> **Задания к выполнению**:
1: Ответьте на вопросы по тексту о выступлениях перед публикой.
(а) С каким намерением, согласно тексту, в Карнеги-холл никогда не ходят?
(б) Кто искал поддержки на репетиции «Военного реквиема»?
(в) Какая часть зрителей уснула во время одного зимнего концерта?
2: Продолжите текст о выступлениях перед публикой, начав сразу после его последнего предложения.

> **Предоставленный текст**:
★ ★ ★ ★ ★ ★ ★
Конечно, когда я на сцене, меня волнует не только пение. Я также думаю об игре, внешнем виде, смысле текста, произношении, дикции и, конечно, о публике. По природе своей я не экстраверт, поэтому для меня так же важно получать что-то от зрителей, как и отдавать им. Иногда их симпатии очевидны, но порой я чувствую себя стоящей перед строгими судьями. Я почти вижу, как они делают пометки, не упуская ни малейшего промаха.
Я вынуждена постоянно напоминать себе, что публика, как правило, настроена благожелательно, особенно если программа сложная. По той же причине я никогда не посещаю Карнеги-холл с намерением покритиковать коллег. Большинство из нас ходят на концерты и оперные спектакли, рассчитывая зарядиться положительными эмоциями, а возможно, и научиться чему-то. Во время выступлений я всегда стремлюсь найти среди зрителей хотя бы одно заинтересованное, улыбающееся лицо, совсем как Эдит Вине, искавшая у меня поддержки на репетиции «Военного реквиема». Если я не нахожу человека, к которому могла бы обращаться во время пения, сердце у меня уходит в пятки. Когда же это происходит — разумеется, во время камерного концерта, потому что софиты не так слепят, в оркестровой яме никто не сидит, зал меньше и компактнее, — я чувствую особенную близость с публикой. В последнее время я избегаю совсем уж маленьких залов: меня всегда немного смущала привычка некоторых зрителей откинуться на спинку кресла и скрещивать руки на груди, как бы говоря: «Ну, покажи, на что способна». Чтобы раскрыться, мне нужно поощрение, хотя бы улыбка или заинтересованный взгляд. Во время одного зимнего концерта я с ужасом увидела, что чуть ли не четверть зрителей уснула. А мне-то казалось, программа не такая уж и скучная.
★ ★ ★ ★ ★ ★ ★
> **Выборка данных**:
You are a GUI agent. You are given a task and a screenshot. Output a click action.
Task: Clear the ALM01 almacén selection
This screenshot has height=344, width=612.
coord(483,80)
★ ★ ★ ★ ★ ★ ★
> **Ответы к заданиям**:
1:
(а) С намерением покритиковать коллег.
(б) Эдит Вине.
(в) Чуть ли не четверть зрителей.

2:
Бывает, я неправильно считываю зрительские эмоции. Пока я пою, они нередко сидят с серьезными лицами, зато потом хлопают как сумасшедшие. Порой они так сосредоточены, что я принимаю их внимание за критику, но позже выясняется, что они совершенно счастливы. Опыт научил меня быть менее предвзятой, ведь иногда то, что казалось провалом, оборачивалось грандиозным успехом.
Думаю, большинство артистов выступает ради аплодисментов и зрительской отдачи. Нам необходима любовь как можно большего числа людей. Конечно, есть артисты, которым безразлична публика, их волнует только музыка, — например, как средство зарабатывать деньги. Я не такая. Мне нужна любовь и ощущение востребованности. Я по призванию скорее студентка, чем актриса, но так сложилось, что моя потребность в отличных оценках трансформировалась в желание нравиться зрителям.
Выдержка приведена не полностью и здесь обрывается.